Helaas leverde dat nog steeds te weinig paarden op, een grotere cilinderinhoud was noodzakelijk en dat betekende;
- meer cilinders en/of
- grotere cilinders.
Een motor met meer cilinders betekende grote investeringen en Panhard kon zich dat niet veroorloven. Dus werden de cilinders vergroot, de compressieverhouding ging wat omhoog en verder werd in de loop van deze evolutie de krukas wat versterkt / verbeterd. De slag van 75 mm bleef daarbij gehandhaafd.
Met een opmerkelijk hoog vermogen van 60 pk had de motor in 1967 (eigenlijk al in 1961 met de CD) zijn grens bereikt. Verhogen van toerental en/of compressie zaten er met het bestaande mechaniek en de beschikbare brandstof niet meer in. Vergroten van de cilinderinhoud was niet onmogelijk, maar was zonder een nieuwe, sterkere krukas en carter niet echt aan te raden. Bovendien zou een nog grotere cilinder bij dezelfde krukas/slag nog andere problemen opleveren.
Panhard liep met zijn grote boring van 85 mm namelijk al tegen een andere grens, de verbrandingssnelheid, aan!
Evolutie Panhard boxermotor
Cilinderinhoud | maximaal toerental | compressie verhouding | slag | boring | vermogen | |
Dyna X84 | 2 x 305 cc | 4000 | 1 : 6,3 | 75 mm | 72 mm | 22 pk |
24 BT/CT | 2 x 425 cc | 6000 | 1 : 7,8 | 75 mm | 85 mm | 60 pk |
De verbrandingssnelheid
Als een (stochiometrisch) benzine/luchtmengsel in een verbrandingsruimte wordt aangestoken dan ontstaat geen explosie maar een bolvormig vlamfront dat zich ‘rustig’ met een snelheid van zo’n 30 m/sec door het mengsel voortbeweegt.
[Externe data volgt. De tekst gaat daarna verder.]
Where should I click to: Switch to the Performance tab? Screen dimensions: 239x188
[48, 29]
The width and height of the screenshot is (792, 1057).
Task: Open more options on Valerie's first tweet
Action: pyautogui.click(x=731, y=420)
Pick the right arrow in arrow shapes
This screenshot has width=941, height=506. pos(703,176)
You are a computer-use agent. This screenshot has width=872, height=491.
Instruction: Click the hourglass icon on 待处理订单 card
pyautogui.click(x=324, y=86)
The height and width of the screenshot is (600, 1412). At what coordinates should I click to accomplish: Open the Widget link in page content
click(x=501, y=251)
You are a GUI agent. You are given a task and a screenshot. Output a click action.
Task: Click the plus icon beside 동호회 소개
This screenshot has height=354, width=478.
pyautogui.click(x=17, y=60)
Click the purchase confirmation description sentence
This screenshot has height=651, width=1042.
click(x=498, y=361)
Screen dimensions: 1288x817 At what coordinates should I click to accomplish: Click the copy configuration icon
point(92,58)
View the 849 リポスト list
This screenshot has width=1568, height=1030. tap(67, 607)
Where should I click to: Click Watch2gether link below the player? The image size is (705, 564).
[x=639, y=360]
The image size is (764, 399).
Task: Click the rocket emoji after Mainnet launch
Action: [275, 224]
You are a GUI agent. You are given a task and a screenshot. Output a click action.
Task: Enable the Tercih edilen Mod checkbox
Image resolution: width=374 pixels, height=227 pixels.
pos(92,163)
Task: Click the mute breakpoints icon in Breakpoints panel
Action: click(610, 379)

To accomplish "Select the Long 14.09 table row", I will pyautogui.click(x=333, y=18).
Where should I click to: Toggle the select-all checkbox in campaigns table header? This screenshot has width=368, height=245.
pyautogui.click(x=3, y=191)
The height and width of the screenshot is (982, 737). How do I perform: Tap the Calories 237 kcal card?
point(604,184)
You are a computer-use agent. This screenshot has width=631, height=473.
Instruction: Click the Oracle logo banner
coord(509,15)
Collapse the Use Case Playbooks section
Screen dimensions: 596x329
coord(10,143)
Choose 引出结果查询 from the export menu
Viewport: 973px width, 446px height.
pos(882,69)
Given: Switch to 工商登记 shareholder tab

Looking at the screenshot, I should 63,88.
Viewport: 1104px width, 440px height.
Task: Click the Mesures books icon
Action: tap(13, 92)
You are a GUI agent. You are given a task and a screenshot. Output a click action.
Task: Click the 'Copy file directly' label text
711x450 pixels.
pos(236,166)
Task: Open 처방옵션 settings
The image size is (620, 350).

Deze snelheid is overigens wel afhankelijk van de samenstelling van het mengsel, armere en rijkere mengsels kunnen afhankelijk van de mengverhouding een (veel) langzamere verbrandingssnelheid laten zien. Maar ook de nominale snelheid van 30m/sec kan in een motor problemen opleveren. De oplossing daarvoor is al heel lang geleden uitgevonden. Als iets te langzaam brandt, dan moet je het eerder aansteken. Vóórontsteking dus!
Na die vóórontsteking loopt de druk t.g.v. de warmteontwikkeling en de voortgaande compressie snel op. Het is wel zaak dat de maximum druk (aan het einde van de verbranding) op het juiste moment, ergens tussen de 10 en 20 graden voorbij het BDP, optreedt, want alleen dan wordt het maximale vermogen geleverd. De vraag die dan nog beantwoord moet worden is: ‘Wanneer moet de bougie precies vonken, hoeveel voorontsteking is daarvoor nodig’?
De vóórontsteking is afhankelijk van verbrandingsduur
Als we willen weten hoeveel de voorontsteking moet bedragen, kijken we natuurlijk in de specificaties van onze motor. Maar hier ga ik proberen aan de hand van de theorie, zelf de gewenste voorontsteking van de twee genoemde Panhard motoren te bepalen.
De verbrandingsduur is typerend voor een specifieke motor is en is hoofdzakelijk afhankelijk van twee natuurkundige gegevens:
- de al genoemde verbrandingssnelheid van 30 m/sec en
- de afstand tussen de bougiepunt en het verste punt in de verbrandingsruimte van de motor.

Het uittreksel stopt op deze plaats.